Ray Charles made making music seem like slicing butter with a hot knife. For most of us laymen, the craft of songwriting is mystic alchemy, but Ray Charles seemed to be able to whisk up a classic with the ease of a bird taking to flight. Briskly waltzing around the piano keys, like a summer stroll in the park, he exuberantly followed his whims into whatever genre they strayed, and he happily picnicked on the joyous sound therein, propagating his diverse wizardry for an ever-growing array of fans in every realm of music. The way that he bestrode the sonic battle of songwriting with a sanguine stride is symbolic of the breezy conquests over adversity that he accomplished throughout his often troubled but always triumphant life. 

“It was so normal for me, so natural to me, even when I was three years old, I would jump on the piano stool and hit all the keys with my fingers and everything,” Ray Charles once said of his early start in music. Born in Georgia in 1930, Charles went blind at the age of seven owing to chronic glaucoma and the upheaval that caused was cushioned by the protective force that his Mother proved to be.

Tragedy then struck again when his brother drowned at the age of four. Once again, his mother’s perseverance and refusal to yield to the harrows of despair proved to be a guiding light for Charles. “She saved me from a lot of trauma that I probably would’ve had,” he said, “because she knew I was going to lose my sight, so she started preparing me.”

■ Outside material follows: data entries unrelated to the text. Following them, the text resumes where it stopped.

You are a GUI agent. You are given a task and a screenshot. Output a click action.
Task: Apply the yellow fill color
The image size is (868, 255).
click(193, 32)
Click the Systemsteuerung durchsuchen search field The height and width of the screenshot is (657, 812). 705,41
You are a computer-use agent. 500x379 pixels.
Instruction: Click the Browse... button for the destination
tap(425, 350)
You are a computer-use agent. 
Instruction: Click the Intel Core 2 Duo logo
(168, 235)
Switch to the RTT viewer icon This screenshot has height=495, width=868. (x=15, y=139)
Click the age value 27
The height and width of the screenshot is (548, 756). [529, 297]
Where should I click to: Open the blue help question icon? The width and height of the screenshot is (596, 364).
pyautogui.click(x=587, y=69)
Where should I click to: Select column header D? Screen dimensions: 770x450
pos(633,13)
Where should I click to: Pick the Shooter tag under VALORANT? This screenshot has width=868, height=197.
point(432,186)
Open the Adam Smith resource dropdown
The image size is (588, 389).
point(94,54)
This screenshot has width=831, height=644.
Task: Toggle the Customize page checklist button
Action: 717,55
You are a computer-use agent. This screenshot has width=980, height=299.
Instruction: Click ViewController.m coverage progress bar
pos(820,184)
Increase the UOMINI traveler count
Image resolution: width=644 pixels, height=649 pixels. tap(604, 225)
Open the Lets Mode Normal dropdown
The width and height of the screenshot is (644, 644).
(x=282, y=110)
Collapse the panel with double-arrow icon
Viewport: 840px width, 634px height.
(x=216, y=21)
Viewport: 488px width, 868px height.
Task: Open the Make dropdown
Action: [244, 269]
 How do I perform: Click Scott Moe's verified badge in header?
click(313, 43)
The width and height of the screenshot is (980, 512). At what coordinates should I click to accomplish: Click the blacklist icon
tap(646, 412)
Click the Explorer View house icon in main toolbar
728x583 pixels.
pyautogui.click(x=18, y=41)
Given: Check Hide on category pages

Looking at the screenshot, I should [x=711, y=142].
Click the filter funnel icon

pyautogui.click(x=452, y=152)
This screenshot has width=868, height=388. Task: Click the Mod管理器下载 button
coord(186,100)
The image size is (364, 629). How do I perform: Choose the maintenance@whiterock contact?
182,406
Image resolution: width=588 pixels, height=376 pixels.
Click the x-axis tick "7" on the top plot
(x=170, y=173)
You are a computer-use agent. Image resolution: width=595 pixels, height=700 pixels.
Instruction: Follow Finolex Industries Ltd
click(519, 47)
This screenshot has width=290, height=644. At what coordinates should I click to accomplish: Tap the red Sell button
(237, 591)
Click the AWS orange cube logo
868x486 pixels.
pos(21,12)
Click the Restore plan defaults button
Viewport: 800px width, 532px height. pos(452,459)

Tragically, his mother then passed away when Charles was only 14 and, from that moment, he left his musical studies at the St Augustine School for the Deaf and Blind and pursued the dream of music. Music had given him hope throughout his life, from the ethereal reveries of his hero Nat King Cole to the earthy spit and sawdust exultation of his delta roots, when tragedy befell him once more, he saw no other way than to reach out and try to impart that same salvation. “I’ve always had this little thing in the back of my mind that I can do it, I can make,” he said, “It may take me a little time and I might not do it today, but I can make it.”

Like many before him, his initial grasp at the floating firmament of dreams left him clutching the coattails of the celestial Nat King Cole. His initial foray was a sorry imitation, but if it is true that good artist copy and great artists steal, it has to be said that the very finest creators turn the theft itself into an art form that transforms the loot into a brand-new bounty, and very soon Ray Charles was marching to his own beat. 

For all his love of Nat King Cole’s silken ways, he imbued the storyteller’s rapt ruminations with the heartfelt realism of his own salt of the earth gospel youth. ‘I Got A Woman’ typified this – it couldn’t possibly be more gospel if it tried in terms of its swinging singalong chorus, but the secular lyrics were anything but fit for a church. This 1955 hit became the realisation of that vague dream he had when he left school with a pocketful of dollars at the age of 14 in 1945. It may have taken him 10 years, but he achieved what he set out to do, and moreover, he achieved it in a style that was entirely his own. 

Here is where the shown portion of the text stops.